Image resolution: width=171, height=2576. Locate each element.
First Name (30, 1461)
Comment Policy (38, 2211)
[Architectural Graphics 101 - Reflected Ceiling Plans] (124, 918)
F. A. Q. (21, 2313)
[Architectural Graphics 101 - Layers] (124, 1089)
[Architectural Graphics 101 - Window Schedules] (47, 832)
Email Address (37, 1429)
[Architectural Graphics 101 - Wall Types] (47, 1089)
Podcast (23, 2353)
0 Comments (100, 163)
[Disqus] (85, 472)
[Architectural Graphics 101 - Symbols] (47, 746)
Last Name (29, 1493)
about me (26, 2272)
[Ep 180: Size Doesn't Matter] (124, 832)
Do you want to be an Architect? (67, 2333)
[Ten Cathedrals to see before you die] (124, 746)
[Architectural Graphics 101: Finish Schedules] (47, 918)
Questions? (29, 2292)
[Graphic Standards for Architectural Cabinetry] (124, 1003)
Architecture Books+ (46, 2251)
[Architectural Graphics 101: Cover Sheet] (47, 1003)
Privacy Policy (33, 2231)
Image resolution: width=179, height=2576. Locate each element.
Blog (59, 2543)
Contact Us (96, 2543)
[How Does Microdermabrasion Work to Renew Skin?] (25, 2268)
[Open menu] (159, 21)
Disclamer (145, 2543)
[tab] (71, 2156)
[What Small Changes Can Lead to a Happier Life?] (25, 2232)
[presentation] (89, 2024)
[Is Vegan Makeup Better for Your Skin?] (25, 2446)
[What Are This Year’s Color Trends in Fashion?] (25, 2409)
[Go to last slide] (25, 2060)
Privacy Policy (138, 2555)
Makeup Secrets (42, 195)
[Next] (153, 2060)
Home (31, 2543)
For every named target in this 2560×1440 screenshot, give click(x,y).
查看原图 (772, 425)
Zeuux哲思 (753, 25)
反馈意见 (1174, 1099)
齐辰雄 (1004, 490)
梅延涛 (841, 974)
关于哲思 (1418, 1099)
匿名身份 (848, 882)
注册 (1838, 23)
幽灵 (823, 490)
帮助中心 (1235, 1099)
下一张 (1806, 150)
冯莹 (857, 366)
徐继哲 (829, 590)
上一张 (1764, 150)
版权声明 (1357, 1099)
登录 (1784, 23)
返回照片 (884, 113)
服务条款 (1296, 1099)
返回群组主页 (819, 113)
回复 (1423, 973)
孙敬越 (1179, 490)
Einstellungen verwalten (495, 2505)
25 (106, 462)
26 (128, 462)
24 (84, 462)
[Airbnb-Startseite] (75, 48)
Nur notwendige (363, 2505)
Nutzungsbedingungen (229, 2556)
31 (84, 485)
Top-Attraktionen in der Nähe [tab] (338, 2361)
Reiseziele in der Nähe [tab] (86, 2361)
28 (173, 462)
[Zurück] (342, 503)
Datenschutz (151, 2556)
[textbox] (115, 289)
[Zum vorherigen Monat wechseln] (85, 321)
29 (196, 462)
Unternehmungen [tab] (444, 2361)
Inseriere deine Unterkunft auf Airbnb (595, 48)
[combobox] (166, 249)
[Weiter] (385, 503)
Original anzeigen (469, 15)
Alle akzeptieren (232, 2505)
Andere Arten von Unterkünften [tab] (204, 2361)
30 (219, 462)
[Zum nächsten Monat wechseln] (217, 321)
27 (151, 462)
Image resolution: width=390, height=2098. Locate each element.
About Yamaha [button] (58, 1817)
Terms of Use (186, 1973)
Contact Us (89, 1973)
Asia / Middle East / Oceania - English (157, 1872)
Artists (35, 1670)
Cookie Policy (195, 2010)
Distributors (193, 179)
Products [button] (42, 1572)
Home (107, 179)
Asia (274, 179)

++++++

What the task asks =
Word for word, restate the lines of the listing above starting at the line with "Comment Policy (38, 2211)" and ending at the line with "Zeuux哲思 (753, 25)", and nothing outside them.

Result =
Comment Policy (38, 2211)
[Architectural Graphics 101 - Reflected Ceiling Plans] (124, 918)
F. A. Q. (21, 2313)
[Architectural Graphics 101 - Layers] (124, 1089)
[Architectural Graphics 101 - Window Schedules] (47, 832)
Email Address (37, 1429)
[Architectural Graphics 101 - Wall Types] (47, 1089)
Podcast (23, 2353)
0 Comments (100, 163)
[Disqus] (85, 472)
[Architectural Graphics 101 - Symbols] (47, 746)
Last Name (29, 1493)
about me (26, 2272)
[Ep 180: Size Doesn't Matter] (124, 832)
Do you want to be an Architect? (67, 2333)
[Ten Cathedrals to see before you die] (124, 746)
[Architectural Graphics 101: Finish Schedules] (47, 918)
Questions? (29, 2292)
[Graphic Standards for Architectural Cabinetry] (124, 1003)
Architecture Books+ (46, 2251)
[Architectural Graphics 101: Cover Sheet] (47, 1003)
Privacy Policy (33, 2231)
Image resolution: width=179, height=2576. Locate each element.
Blog (59, 2543)
Contact Us (96, 2543)
[How Does Microdermabrasion Work to Renew Skin?] (25, 2268)
[Open menu] (159, 21)
Disclamer (145, 2543)
[tab] (71, 2156)
[What Small Changes Can Lead to a Happier Life?] (25, 2232)
[presentation] (89, 2024)
[Is Vegan Makeup Better for Your Skin?] (25, 2446)
[What Are This Year’s Color Trends in Fashion?] (25, 2409)
[Go to last slide] (25, 2060)
Privacy Policy (138, 2555)
Makeup Secrets (42, 195)
[Next] (153, 2060)
Home (31, 2543)
For every named target in this 2560×1440 screenshot, give click(x,y).
查看原图 (772, 425)
Zeuux哲思 (753, 25)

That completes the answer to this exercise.